Lego continues its magical cinema ride with new documentary

"Beyond the Brick," a documentary narrated by Jason Bateman, will be coming to either theaters or TV screens

In case you missed it Thursday, "Beyond the Brick," a documentary that seeks to do for Lego what Harry Potter did for wizards, is headed to a theater and/or TV set near you.

Radius, the Weinstein Co.-affiliated outfit behind the feel-good documentary "Twenty Feet from Stardom," has acquired rights to Daniel Junge and Kief Davidson’s film, which travels the world telling of the creative obsessives who build with Lego and the company that encourages them.
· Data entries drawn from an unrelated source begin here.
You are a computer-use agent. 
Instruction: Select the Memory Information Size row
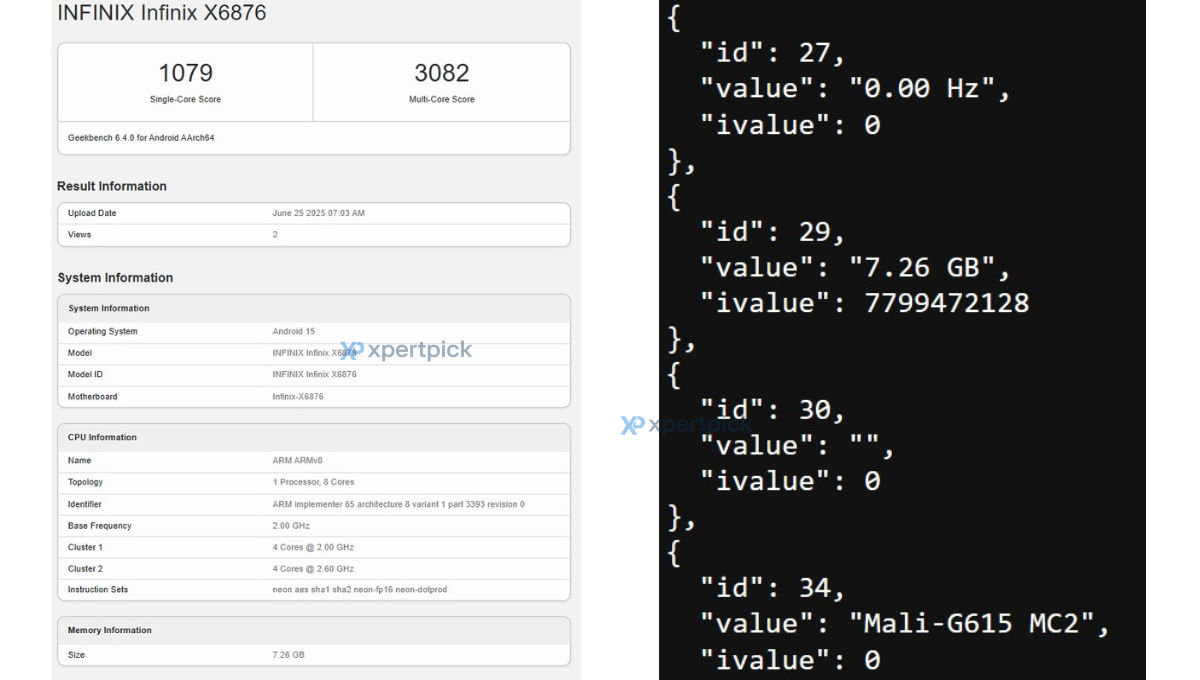point(314,655)
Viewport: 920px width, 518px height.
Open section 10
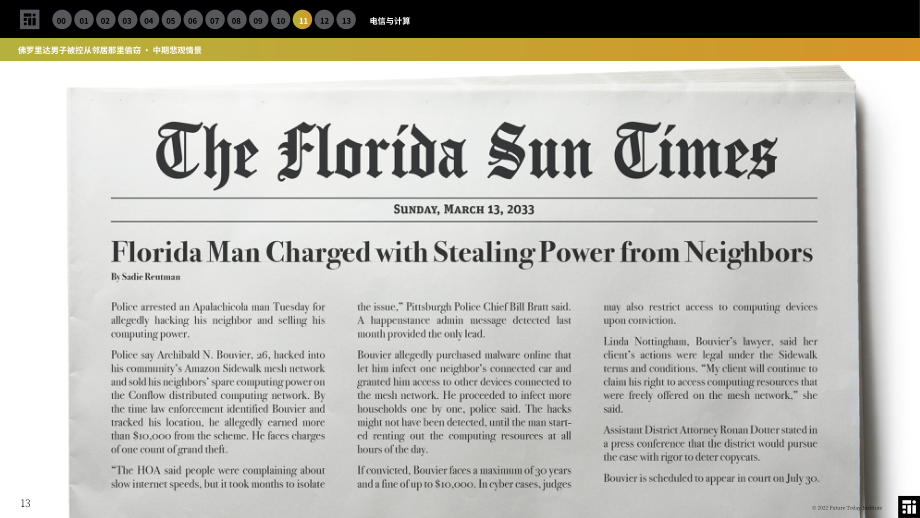click(280, 20)
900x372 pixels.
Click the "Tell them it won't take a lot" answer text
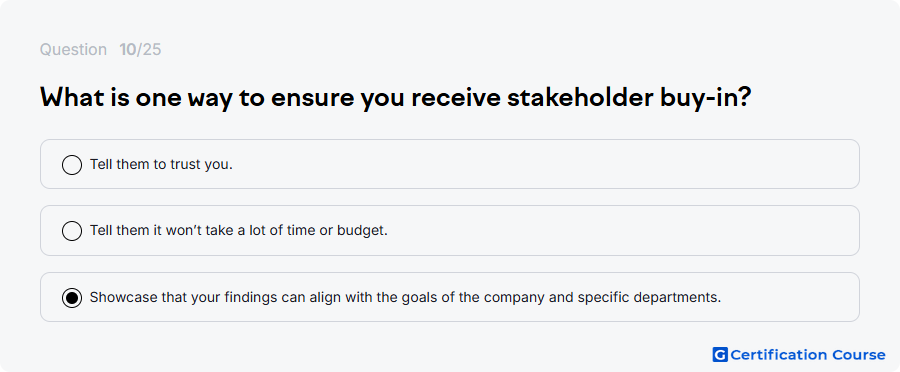(x=239, y=231)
Narrated by a minifig-incarnated Jason Bateman, the movie was one of the most strongly received titles at the recent Tribeca Film Festival. And for good reason: In telling of the toy's creative possibilities, the film is endearingly whimsical and even inspiring, if a little hagiographic.

As Radius co-presidents Tom Quinn and Jason Janego said in a statement, "We've been looking for a film that families can enjoy together.” This one, they added, “surpasses all of those expectations.“ The company, which releases movies theatrically and on VOD, did not announce its distribution plan.

“Beyond the Brick” shows the power of the AFOL community (Adults Friends of Lego, for those not a little newbie-ish and, well, prone to using BURPs), but also how the Danish toy is used in urban planning, filmmaking and even therapy. Lego, the film suggests, is hardly the solitary toy of some people’s memory.

“I was surprised most by at how Lego brings people together," Davidson, nominated for an Oscar for his documentary “Open Heart,” said in an interview, "When we first set out to make the movie, it seemed like something people do on their own. But it really is a way for people to connect.”

The movie is part of a larger Lego-aissance. Chris Lord and Phil Miller's “The Lego Movie” took in enough money upon release this winter to put it, currently, at No. 1 on the 2014 box-office list. The company itself did some chart-jumping by becoming the second-biggest toy firm in the world last year despite, as one expert says in "Beyond the Brick," making just one product. There’s a sequel to “The Lego Movie” on the way too.

Lego is in some ways the perfect branded choice for movies: Unlike most toys, with their specific mythology that has to be twisted and contorted to fit into two hours of screen story, it could be anything to anyone. Find the right story, or the right director to tell the story, and you’ll have a movie. Or find those who are already compelled by the toy and just make a movie about them.